Trecho do documento ▸

#####

Coisas que aquecem o coração: mais uma vez sou surpreendida por uma cena
matinal. Meu ônibus pára no sinal e eu estou à janela, perto de uma
calçada onde havia um senhor, morador de rua dormindo acompanhando do
seu au au. Ele dormia em cima de um pedaço de papelão, coberto por um
resto de manta quase se desfazendo. Uns sacos plásticos emaranhados eram
seu travesseiro e o cãozinho ao seu lado dormia em cima de um jornal
esticado.
Uma senhora, acompanhada por uma moça mais nova vestida de
branco, imagino que seja sua acompanhante, sai do portão do prédio quase
em frente onde o senhor dormia. Ela para, olha para a cena e aponta sua
bengala e cochicha com a moça. Cena não mais que incomum de pessoas
indignadas não só com a condição social e a dura realidade de alguns,
mas por vir esfregar isso à sua porta. Padrão de zona sul e de muitos
por aí! Ser condescendente com o sofrimento humano, desde que seja
longe. Porém, fui traída pelo meu pré-julgamento. A cena que eu
presenciei a seguir foi de amolecer meu coração adormecido e descrente
de boas ações de graça.

#####

Ações a realizar ▸
a) Por favor, transcreva fielmente o trecho do relato da cena matinal que começa em "Uma senhora, acompanhada" e segue até "ações de graça.".
b) No relato da cena matinal, o que servia de travesseiro ao senhor que dormia na calçada?
Baseie-se somente no relato acima.

Registros de uma coleção
#####

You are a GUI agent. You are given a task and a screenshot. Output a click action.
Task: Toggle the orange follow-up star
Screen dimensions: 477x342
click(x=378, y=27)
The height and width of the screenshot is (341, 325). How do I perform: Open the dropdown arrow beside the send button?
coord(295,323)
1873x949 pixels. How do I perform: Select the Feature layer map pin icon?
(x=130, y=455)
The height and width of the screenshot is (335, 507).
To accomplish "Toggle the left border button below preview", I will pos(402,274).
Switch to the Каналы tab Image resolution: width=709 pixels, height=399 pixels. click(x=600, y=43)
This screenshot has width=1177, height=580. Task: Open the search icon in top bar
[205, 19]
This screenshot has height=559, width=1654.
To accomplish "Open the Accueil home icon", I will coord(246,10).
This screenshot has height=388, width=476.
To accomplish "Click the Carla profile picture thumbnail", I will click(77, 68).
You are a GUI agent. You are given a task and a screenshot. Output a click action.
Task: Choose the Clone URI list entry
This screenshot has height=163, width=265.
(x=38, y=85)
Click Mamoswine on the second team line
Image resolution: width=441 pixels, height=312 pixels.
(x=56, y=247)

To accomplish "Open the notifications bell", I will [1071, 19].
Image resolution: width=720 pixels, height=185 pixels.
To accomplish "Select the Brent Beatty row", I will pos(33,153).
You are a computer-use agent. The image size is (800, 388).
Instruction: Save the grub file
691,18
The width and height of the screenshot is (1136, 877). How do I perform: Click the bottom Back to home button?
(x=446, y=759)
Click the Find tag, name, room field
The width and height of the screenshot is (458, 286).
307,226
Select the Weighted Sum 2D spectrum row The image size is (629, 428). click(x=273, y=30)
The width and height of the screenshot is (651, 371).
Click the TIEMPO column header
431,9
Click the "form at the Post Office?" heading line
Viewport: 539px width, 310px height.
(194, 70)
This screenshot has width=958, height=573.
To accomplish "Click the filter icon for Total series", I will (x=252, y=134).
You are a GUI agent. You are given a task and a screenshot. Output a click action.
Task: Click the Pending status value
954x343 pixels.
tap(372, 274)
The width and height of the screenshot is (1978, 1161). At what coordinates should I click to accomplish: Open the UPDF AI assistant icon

#####

Respostas das tarefas ▸
a)
Uma senhora, acompanhada por uma moça mais nova vestida de
branco, imagino que seja sua acompanhante, sai do portão do prédio quase
em frente onde o senhor dormia. Ela para, olha para a cena e aponta sua
bengala e cochicha com a moça. Cena não mais que incomum de pessoas
indignadas não só com a condição social e a dura realidade de alguns,
mas por vir esfregar isso à sua porta. Padrão de zona sul e de muitos
por aí! Ser condescendente com o sofrimento humano, desde que seja
longe. Porém, fui traída pelo meu pré-julgamento. A cena que eu
presenciei a seguir foi de amolecer meu coração adormecido e descrente
de boas ações de graça.

b) Uns sacos plásticos emaranhados.